MUSICAL PERFORMANCE: "Light On" evokes Nickelback, but with a guitar solo that would put Chad Kroeger to shame.
WEEKEND UPDATE: In his second solo mission, Seth makes a few eleventh-hour election jokes but mostly takes a backseat to three pretty decent commentaries. Senator McCain turns up again (to a mixed reaction from the audience) and announces a change to his strategy for winning the White House. John "the reverse maverick" wants you to think he goes with the flow, but McCain "the sad grandpa" is an annoying also-ran in disguise. (Too bad Bob Dole already used that strategy.) The rest of Update was carried by two relatively safe audience favorites; the Kelly brothers (WF, FA) sang a nonsense song about proper voting procedures, while the always irascible Aunt Linda (KW) tore the Fall TV lineup a new one.
"Night School Musical": A group of middle-aged losers and dropouts sing and dance about their GED –and possibly their own personal redemption- in a spoof of the Disney movie franchise. Sometimes the joke felt too obvious, but the character development was a goldmine for dark comedy and blatant schadenfreude.
"Grady Wilson's Marriage Techniques": A middle-aged entrepreneur (KT) sells a videotape that promises will bolster your sexual prowess; his "advice" consists of him bouncing around in his underwear in the basement with a static camera catching all the action.
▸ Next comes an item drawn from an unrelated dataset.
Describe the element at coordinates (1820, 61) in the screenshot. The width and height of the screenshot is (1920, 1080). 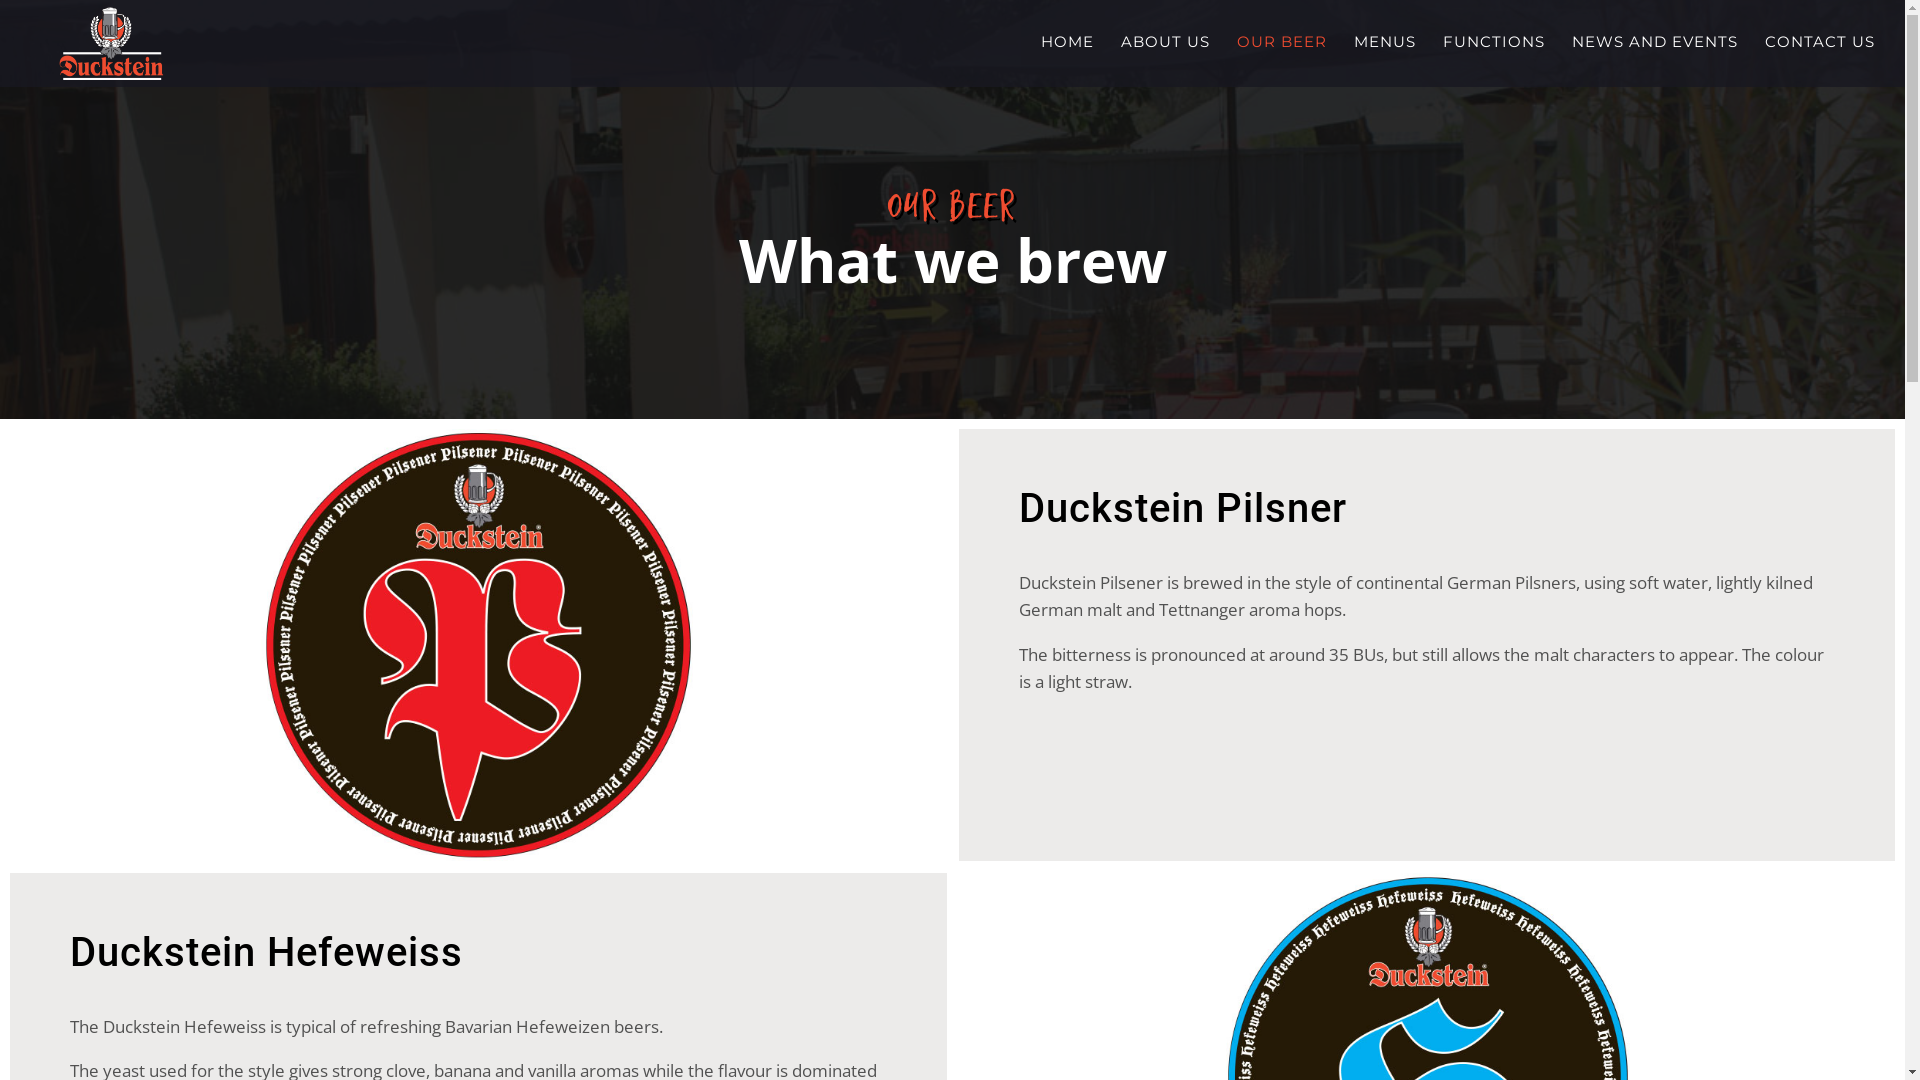
I see `CONTACT US` at that location.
I'm not used to seeing Kenan doing physical comedy, and though it's not exactly a secret talent, it sure beats another "Mrs. Hastings" sketch.
"Film Pitch": Two brothers (Ben, BH) with a strained creative partnership pitch a movie plot to two executives (JS, AS). Where one Zolesky is straightforward about his family-movie premise, the other has apparently walked out of what one suit calls "some half-remembered gay nightmare." Bill's catatonic scribe is probably the most original and grounded character we've seen in awhile; too bad the execution was flatter than a pancake.
MUSICAL PERFORMANCE: "Declaration" will appease fans of Lifehouse and Our Lady Peace, though David's ability to rock is hindered by the prefabrication of his sound.
"Bierhoff Brothers": Two hip German siblings (Ben, FA) sell an all-purpose –or should I say, no-nonsense- jacket that comes with a miniature rescue flag, pockets for hiding meat by-products, and can be converted into a tent. It's funny because the product actually sounds like something Germans actually do wear.
Tonight's show was a rare instance of a live broadcast without a truly bad sketch; there were two or three pretty good sketches, and there were moments in the show that were largely forgettable, but overall the show was well-rounded. Perhaps what was most amazing about tonight's broadcast was that Senator John McCain stood on the sidelines for most of the show, getting vilified in every other sketch, including the two segments he appeared in, and played along with a willing smile on his face. I had nearly forgotten what a fun host Ben Affleck can be, and I hope he becomes a five-timer. After what might've been the strongest episode yet of Season 34, SNL is back on the hot streak that began after the strike last year, and hopefully this good momentum can be sustained long after the election.
Sketches/Segments That Will Probably Be Removed in Repeats: "Staten Island Zoo," "Grady Wilson," "Declaration," and "Film Pitch."
In Two Weeks: Paul Rudd hosts with musical guest Beyonce.